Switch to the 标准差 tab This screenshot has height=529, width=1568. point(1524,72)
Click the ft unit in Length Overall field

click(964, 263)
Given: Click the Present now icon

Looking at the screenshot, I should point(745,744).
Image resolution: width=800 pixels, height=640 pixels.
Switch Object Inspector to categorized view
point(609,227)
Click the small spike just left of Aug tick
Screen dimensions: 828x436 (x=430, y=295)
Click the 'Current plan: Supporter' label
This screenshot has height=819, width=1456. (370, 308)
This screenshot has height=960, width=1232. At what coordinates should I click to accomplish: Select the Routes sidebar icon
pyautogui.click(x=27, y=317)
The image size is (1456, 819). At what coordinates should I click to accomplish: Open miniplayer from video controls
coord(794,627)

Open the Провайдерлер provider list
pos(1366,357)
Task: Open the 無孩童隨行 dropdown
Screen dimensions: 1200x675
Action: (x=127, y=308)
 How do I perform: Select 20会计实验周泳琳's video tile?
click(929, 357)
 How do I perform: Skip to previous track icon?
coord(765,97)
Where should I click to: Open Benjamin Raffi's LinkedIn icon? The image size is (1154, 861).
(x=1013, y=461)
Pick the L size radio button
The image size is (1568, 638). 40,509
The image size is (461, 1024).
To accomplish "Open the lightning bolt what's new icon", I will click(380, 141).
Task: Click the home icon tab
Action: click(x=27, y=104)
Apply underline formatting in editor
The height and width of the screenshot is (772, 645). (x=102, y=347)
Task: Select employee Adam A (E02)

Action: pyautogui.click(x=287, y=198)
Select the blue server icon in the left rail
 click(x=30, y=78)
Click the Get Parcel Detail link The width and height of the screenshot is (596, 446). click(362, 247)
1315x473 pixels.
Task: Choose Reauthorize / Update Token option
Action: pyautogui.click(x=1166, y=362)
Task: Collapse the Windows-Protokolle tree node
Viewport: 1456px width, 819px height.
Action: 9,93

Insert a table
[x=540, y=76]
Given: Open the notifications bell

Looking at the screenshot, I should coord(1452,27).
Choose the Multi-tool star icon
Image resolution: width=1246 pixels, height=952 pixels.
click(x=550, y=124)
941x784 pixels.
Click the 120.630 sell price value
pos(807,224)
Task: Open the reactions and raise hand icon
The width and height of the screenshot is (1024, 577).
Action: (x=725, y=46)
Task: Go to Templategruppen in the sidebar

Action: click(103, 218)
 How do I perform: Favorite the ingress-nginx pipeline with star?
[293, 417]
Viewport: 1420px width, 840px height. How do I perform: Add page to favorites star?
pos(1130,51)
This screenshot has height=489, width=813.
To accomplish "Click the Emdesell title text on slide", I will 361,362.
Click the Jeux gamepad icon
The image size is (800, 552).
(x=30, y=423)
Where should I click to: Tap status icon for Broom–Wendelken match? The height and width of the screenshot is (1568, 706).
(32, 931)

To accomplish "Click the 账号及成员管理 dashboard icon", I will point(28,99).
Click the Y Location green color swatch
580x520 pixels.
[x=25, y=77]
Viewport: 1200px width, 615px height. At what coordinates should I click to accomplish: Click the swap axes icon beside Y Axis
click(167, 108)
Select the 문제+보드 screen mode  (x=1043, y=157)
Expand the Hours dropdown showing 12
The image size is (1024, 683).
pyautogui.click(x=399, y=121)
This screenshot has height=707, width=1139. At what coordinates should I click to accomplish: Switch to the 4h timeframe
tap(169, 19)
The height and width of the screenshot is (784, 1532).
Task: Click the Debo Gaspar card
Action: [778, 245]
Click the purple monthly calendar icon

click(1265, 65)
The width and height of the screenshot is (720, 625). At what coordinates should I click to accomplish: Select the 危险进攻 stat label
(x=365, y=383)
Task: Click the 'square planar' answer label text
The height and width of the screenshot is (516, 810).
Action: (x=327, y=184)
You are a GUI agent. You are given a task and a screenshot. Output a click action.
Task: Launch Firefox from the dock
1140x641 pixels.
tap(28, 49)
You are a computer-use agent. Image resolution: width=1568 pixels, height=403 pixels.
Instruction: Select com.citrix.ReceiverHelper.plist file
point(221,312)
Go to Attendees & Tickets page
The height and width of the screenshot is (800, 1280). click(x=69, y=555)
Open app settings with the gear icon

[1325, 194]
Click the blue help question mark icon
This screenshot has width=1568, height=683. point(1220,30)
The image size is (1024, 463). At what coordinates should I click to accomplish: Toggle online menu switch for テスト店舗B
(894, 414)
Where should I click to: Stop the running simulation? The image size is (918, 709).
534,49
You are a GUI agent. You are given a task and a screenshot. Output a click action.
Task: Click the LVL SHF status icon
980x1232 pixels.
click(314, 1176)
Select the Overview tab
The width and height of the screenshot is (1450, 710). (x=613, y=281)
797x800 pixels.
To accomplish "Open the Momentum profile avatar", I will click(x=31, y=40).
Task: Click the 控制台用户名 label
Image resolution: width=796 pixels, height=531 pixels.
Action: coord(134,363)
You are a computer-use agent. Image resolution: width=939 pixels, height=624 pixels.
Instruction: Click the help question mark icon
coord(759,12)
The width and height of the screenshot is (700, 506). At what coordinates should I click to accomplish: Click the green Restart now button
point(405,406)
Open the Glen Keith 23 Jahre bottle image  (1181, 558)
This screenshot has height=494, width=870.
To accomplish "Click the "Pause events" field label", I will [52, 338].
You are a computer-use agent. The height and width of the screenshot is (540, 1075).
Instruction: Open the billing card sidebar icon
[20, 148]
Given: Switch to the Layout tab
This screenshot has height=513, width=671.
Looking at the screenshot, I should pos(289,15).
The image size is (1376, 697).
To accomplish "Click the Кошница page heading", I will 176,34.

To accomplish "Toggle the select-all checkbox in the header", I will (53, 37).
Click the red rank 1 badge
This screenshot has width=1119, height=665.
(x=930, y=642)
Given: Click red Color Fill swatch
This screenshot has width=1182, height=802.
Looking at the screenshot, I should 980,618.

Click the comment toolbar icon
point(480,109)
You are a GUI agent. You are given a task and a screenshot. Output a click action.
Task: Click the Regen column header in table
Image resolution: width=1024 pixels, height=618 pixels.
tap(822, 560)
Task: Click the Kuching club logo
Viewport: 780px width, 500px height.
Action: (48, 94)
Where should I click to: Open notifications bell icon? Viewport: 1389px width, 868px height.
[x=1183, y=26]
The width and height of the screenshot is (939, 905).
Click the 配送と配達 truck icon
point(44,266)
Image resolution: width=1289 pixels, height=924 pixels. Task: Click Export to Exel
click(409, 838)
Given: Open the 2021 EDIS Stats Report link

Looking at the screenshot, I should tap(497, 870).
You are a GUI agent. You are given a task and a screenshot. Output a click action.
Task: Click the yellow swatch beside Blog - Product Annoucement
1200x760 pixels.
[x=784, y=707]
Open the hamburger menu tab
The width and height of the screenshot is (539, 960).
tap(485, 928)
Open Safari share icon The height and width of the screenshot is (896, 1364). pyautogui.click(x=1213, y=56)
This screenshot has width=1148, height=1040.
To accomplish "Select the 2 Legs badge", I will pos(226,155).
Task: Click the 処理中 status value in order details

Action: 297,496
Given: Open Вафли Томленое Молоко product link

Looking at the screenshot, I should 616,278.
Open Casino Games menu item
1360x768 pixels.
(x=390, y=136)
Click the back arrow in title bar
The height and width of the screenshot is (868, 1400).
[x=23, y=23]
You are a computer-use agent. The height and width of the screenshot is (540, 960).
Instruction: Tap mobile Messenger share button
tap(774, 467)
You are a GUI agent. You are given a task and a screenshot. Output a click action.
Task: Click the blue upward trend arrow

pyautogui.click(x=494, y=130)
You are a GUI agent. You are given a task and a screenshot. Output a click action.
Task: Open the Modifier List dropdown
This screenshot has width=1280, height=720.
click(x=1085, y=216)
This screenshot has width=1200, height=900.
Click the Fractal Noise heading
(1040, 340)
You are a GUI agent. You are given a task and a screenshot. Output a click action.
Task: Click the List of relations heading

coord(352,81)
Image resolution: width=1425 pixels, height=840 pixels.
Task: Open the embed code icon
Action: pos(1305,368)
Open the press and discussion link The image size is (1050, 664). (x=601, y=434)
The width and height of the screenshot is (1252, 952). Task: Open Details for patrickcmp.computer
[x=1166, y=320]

════════

DIRECTIONS:
Report every line in the rows that contains the word "from", with case counting.

TASK SOLUTION:
The image size is (1456, 819). At what coordinates should I click to accomplish: Open miniplayer from video controls
Task: Launch Firefox from the dock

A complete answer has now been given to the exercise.